- DATA SUPPLIED -
::::

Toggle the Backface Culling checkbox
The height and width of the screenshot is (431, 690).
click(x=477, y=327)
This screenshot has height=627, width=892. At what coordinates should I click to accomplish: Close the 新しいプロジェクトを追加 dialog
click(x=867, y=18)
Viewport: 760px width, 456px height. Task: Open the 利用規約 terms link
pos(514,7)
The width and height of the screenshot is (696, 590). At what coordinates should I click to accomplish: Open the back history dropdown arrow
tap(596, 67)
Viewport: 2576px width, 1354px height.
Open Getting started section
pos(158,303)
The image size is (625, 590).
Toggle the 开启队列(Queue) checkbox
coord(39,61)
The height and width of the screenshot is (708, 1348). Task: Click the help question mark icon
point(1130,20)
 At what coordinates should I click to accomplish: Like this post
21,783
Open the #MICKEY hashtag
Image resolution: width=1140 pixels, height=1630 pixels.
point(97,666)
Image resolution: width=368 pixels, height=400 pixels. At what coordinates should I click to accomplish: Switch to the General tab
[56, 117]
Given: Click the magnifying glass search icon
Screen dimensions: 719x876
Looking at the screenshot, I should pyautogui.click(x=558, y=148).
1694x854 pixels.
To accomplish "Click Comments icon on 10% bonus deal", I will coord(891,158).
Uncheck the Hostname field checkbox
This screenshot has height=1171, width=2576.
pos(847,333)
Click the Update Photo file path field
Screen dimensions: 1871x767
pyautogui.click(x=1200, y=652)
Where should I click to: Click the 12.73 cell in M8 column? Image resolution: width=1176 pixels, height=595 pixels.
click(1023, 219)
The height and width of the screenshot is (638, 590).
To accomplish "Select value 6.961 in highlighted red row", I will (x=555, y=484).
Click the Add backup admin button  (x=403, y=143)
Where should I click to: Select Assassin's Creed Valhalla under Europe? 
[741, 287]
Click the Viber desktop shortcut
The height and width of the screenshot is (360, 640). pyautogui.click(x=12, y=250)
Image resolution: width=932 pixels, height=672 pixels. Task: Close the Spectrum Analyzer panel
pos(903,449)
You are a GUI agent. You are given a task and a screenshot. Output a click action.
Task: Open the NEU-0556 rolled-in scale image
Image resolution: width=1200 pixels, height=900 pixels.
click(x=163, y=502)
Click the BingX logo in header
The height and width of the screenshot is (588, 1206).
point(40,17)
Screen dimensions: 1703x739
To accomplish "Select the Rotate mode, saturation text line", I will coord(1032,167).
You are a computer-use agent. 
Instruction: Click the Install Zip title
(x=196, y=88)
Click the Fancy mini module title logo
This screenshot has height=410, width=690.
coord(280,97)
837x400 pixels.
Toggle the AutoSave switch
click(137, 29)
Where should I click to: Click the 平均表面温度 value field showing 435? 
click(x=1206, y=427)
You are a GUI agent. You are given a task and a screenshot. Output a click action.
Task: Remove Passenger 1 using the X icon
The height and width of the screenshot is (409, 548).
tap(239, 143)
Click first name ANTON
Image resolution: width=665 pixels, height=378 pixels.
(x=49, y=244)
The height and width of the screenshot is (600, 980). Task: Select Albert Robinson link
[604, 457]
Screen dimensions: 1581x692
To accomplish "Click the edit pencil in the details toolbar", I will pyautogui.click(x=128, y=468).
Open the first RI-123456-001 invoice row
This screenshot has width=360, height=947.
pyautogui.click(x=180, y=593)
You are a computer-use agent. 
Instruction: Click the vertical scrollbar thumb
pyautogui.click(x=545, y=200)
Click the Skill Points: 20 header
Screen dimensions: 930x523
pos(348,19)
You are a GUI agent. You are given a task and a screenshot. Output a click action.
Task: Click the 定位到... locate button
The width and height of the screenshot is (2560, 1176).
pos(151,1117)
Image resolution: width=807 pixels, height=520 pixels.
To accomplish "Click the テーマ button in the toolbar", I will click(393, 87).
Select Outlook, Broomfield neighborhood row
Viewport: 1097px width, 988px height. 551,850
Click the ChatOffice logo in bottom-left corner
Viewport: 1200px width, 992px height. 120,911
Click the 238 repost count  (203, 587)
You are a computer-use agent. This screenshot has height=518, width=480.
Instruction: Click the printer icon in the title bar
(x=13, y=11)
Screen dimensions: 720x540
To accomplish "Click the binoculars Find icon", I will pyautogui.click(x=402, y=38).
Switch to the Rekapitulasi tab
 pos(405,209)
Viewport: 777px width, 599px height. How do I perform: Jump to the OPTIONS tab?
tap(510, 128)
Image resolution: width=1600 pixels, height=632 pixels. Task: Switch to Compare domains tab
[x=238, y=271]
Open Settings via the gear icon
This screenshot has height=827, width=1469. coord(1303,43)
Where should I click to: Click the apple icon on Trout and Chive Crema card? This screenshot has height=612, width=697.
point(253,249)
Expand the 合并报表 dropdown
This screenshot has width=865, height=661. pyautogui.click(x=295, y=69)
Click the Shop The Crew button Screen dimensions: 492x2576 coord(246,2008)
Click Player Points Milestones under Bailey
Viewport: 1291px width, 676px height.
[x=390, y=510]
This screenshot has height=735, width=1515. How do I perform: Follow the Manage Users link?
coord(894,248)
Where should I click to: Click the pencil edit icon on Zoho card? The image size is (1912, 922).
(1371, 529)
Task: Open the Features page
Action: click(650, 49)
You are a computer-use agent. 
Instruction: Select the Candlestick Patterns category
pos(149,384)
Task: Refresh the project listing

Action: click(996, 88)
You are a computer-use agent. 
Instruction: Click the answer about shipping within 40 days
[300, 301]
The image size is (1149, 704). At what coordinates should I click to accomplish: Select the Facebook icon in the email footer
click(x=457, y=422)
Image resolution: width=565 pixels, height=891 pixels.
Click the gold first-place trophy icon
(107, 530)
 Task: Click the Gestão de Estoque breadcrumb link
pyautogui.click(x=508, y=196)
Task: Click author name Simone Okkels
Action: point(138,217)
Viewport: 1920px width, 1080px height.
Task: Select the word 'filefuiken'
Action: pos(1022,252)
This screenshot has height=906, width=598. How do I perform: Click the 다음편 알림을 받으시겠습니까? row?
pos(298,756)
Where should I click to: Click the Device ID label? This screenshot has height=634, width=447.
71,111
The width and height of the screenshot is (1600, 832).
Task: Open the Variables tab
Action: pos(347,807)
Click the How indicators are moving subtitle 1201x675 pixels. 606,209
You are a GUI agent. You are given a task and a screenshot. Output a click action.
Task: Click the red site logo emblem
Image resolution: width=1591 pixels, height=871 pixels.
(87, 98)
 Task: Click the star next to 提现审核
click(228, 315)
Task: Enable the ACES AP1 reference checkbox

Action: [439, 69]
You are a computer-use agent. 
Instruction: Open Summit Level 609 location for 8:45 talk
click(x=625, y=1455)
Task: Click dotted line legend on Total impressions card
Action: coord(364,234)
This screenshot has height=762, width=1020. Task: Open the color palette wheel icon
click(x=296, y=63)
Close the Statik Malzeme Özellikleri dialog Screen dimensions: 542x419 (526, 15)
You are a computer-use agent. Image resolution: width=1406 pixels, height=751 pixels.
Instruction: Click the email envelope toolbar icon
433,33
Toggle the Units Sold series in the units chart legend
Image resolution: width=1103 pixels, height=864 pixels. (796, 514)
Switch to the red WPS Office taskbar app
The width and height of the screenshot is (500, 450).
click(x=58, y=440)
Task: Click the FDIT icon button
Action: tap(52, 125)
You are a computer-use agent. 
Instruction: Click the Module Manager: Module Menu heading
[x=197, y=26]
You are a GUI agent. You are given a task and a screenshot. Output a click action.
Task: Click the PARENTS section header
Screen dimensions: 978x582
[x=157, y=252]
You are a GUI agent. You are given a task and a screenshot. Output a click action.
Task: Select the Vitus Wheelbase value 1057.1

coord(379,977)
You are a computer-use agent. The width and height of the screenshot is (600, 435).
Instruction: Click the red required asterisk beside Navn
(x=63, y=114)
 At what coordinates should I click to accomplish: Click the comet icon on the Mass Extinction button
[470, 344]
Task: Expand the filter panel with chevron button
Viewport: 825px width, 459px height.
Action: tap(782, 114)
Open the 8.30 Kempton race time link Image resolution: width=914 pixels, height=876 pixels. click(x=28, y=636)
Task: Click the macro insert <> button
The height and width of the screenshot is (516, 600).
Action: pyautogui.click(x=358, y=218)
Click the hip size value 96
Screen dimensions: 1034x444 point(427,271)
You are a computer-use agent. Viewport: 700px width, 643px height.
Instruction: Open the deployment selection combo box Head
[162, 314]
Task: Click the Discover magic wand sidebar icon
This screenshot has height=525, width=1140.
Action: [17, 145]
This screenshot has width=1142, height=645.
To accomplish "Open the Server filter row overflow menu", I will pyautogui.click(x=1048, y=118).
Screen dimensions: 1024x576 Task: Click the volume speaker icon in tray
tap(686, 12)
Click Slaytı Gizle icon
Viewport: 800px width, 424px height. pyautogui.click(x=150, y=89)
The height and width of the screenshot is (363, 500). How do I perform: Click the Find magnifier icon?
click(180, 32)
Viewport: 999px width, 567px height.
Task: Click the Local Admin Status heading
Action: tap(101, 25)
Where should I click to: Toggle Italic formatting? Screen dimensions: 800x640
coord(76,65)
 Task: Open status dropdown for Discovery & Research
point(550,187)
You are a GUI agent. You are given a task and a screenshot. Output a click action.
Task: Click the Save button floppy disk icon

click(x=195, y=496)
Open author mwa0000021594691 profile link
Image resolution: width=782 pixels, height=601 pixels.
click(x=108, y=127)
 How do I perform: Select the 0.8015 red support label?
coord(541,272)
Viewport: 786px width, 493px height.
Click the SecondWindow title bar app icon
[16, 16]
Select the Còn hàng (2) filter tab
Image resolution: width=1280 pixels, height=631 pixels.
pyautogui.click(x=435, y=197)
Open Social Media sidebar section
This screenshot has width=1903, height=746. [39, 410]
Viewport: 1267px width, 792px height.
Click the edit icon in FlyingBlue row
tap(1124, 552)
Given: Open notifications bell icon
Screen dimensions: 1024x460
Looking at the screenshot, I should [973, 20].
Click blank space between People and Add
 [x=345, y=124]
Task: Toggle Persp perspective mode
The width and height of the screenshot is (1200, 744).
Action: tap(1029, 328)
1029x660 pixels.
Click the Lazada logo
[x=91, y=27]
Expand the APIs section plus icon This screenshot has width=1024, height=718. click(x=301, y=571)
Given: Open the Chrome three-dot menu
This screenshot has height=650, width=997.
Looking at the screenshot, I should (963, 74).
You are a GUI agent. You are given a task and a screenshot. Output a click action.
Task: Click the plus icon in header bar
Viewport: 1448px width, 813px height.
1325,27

::::

- WORK TO BE COMPLETED -
Copy out precisely the lines from the line with "Task: Click the Save button floppy disk icon" to the line with "Viewport: 786px width, 493px height." in the material above, including those two lines and omitting all the rest.

- COMPLETED EXERCISE -
Task: Click the Save button floppy disk icon

click(x=195, y=496)
Open author mwa0000021594691 profile link
Image resolution: width=782 pixels, height=601 pixels.
click(x=108, y=127)
 How do I perform: Select the 0.8015 red support label?
coord(541,272)
Viewport: 786px width, 493px height.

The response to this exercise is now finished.